Work instruction: Reproduce exactly the opening lines of the listing, stopping after the line that contains "Select Wonka Testers in the sidebar" and including it.

Records for the exercise:
== == ==

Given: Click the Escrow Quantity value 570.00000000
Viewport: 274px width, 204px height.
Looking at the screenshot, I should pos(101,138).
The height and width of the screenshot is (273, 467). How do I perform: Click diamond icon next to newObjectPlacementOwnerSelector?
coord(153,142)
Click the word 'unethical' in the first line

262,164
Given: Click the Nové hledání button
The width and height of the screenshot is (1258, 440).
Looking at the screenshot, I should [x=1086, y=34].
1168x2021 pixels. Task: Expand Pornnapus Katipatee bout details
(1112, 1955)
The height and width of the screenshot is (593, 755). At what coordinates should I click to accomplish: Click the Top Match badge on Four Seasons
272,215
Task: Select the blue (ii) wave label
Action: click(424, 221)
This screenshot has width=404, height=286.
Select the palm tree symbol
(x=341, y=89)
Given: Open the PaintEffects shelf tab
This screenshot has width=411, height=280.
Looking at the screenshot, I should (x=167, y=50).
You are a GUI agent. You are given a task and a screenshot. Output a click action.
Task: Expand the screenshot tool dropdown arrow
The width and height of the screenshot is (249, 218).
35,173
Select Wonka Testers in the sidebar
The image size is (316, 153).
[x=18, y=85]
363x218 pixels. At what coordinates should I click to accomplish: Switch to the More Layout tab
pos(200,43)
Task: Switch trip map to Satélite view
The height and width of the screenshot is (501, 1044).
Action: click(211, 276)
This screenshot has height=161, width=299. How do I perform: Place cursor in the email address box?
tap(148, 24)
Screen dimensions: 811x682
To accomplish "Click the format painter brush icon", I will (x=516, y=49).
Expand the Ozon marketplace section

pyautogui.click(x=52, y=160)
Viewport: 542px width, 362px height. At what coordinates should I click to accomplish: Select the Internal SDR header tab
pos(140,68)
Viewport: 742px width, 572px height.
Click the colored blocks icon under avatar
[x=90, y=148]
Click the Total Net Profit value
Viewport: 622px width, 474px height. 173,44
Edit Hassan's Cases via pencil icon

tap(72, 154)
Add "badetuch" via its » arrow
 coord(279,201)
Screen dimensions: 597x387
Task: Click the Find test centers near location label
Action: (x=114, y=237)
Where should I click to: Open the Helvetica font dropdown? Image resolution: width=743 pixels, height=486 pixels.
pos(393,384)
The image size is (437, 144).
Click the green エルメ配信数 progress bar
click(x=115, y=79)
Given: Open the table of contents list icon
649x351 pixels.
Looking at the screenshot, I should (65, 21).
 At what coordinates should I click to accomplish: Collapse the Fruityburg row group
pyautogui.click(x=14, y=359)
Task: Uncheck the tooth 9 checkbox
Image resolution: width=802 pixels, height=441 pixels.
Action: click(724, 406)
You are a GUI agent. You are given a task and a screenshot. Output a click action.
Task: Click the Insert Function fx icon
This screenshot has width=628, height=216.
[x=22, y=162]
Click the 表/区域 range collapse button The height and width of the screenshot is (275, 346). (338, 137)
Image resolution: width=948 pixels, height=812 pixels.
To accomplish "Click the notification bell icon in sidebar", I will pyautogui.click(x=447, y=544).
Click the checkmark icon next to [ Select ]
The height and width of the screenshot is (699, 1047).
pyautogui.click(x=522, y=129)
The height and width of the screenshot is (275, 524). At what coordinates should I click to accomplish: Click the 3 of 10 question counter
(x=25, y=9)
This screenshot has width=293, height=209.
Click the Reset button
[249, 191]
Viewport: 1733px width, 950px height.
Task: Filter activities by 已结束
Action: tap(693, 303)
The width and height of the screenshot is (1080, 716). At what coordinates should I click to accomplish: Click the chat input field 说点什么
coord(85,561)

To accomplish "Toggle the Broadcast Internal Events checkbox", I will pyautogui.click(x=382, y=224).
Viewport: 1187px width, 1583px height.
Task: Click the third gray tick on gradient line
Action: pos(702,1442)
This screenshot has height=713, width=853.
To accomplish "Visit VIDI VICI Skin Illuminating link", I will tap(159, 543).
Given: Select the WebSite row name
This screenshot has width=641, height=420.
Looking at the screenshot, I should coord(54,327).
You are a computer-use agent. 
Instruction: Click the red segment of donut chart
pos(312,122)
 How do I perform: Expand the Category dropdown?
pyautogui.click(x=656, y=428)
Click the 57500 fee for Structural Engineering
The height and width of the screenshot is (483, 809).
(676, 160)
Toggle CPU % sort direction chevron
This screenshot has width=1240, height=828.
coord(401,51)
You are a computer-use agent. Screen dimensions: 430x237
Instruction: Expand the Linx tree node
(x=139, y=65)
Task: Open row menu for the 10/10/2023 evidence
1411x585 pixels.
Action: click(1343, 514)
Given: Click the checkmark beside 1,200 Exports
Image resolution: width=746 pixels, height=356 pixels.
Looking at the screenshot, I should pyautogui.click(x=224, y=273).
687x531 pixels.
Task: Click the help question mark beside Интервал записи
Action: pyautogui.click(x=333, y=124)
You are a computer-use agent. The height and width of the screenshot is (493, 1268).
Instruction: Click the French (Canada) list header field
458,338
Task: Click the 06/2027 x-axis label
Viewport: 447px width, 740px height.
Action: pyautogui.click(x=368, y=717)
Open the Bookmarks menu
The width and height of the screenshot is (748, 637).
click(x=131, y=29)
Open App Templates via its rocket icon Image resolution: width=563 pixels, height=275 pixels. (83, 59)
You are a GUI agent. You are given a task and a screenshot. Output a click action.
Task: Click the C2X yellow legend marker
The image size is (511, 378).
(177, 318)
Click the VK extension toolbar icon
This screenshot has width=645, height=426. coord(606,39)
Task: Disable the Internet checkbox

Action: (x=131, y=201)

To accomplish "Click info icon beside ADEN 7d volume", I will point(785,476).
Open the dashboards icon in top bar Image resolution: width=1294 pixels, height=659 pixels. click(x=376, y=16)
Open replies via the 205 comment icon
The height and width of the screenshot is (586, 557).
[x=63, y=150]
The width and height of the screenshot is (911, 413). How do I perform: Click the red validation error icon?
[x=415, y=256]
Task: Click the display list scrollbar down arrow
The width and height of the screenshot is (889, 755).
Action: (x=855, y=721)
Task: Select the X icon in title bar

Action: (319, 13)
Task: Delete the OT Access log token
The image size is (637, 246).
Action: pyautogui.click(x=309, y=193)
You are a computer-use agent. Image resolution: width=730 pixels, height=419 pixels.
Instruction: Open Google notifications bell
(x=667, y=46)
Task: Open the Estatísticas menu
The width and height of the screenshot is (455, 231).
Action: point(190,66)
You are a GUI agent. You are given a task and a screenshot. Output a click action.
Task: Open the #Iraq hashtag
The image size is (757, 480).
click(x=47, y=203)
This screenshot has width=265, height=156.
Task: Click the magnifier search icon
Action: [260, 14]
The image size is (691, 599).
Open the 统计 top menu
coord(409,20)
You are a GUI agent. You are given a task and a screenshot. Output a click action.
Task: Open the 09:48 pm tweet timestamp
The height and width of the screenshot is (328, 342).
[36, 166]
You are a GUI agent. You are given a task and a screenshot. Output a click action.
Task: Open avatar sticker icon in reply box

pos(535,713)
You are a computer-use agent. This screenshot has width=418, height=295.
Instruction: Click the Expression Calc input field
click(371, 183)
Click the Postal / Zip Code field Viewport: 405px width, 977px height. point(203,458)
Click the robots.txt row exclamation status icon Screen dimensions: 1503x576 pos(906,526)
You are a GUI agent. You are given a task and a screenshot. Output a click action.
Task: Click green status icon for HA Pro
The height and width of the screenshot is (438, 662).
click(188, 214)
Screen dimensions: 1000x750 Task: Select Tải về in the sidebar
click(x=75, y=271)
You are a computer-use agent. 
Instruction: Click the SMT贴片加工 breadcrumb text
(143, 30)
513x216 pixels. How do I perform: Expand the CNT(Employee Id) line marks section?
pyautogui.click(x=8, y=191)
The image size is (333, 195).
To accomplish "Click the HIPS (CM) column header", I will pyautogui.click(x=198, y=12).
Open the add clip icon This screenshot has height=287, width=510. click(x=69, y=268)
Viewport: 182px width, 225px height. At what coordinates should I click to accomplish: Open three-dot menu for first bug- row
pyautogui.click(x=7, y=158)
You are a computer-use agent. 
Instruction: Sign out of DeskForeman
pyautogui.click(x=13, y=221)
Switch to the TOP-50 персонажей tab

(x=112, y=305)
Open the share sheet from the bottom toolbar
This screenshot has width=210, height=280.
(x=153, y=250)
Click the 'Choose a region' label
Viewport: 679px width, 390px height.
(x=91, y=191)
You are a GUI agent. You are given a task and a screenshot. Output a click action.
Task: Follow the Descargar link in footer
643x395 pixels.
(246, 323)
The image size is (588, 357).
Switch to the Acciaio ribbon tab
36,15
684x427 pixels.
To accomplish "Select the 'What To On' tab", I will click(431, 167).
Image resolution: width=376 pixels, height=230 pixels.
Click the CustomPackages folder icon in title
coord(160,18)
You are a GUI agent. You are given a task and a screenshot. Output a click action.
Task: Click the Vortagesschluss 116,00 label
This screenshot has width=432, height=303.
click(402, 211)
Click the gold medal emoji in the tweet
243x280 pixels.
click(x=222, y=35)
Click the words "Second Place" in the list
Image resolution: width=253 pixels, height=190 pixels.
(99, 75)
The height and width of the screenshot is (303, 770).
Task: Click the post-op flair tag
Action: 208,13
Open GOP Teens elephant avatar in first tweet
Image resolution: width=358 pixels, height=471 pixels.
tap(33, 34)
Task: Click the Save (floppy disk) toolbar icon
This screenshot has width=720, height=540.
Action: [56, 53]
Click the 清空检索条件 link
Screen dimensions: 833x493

== == ==

Exercise answer:
Given: Click the Escrow Quantity value 570.00000000
Viewport: 274px width, 204px height.
Looking at the screenshot, I should pos(101,138).
The height and width of the screenshot is (273, 467). How do I perform: Click diamond icon next to newObjectPlacementOwnerSelector?
coord(153,142)
Click the word 'unethical' in the first line

262,164
Given: Click the Nové hledání button
The width and height of the screenshot is (1258, 440).
Looking at the screenshot, I should [x=1086, y=34].
1168x2021 pixels. Task: Expand Pornnapus Katipatee bout details
(1112, 1955)
The height and width of the screenshot is (593, 755). At what coordinates should I click to accomplish: Click the Top Match badge on Four Seasons
272,215
Task: Select the blue (ii) wave label
Action: click(424, 221)
This screenshot has width=404, height=286.
Select the palm tree symbol
(x=341, y=89)
Given: Open the PaintEffects shelf tab
This screenshot has width=411, height=280.
Looking at the screenshot, I should (x=167, y=50).
You are a GUI agent. You are given a task and a screenshot. Output a click action.
Task: Expand the screenshot tool dropdown arrow
The width and height of the screenshot is (249, 218).
35,173
Select Wonka Testers in the sidebar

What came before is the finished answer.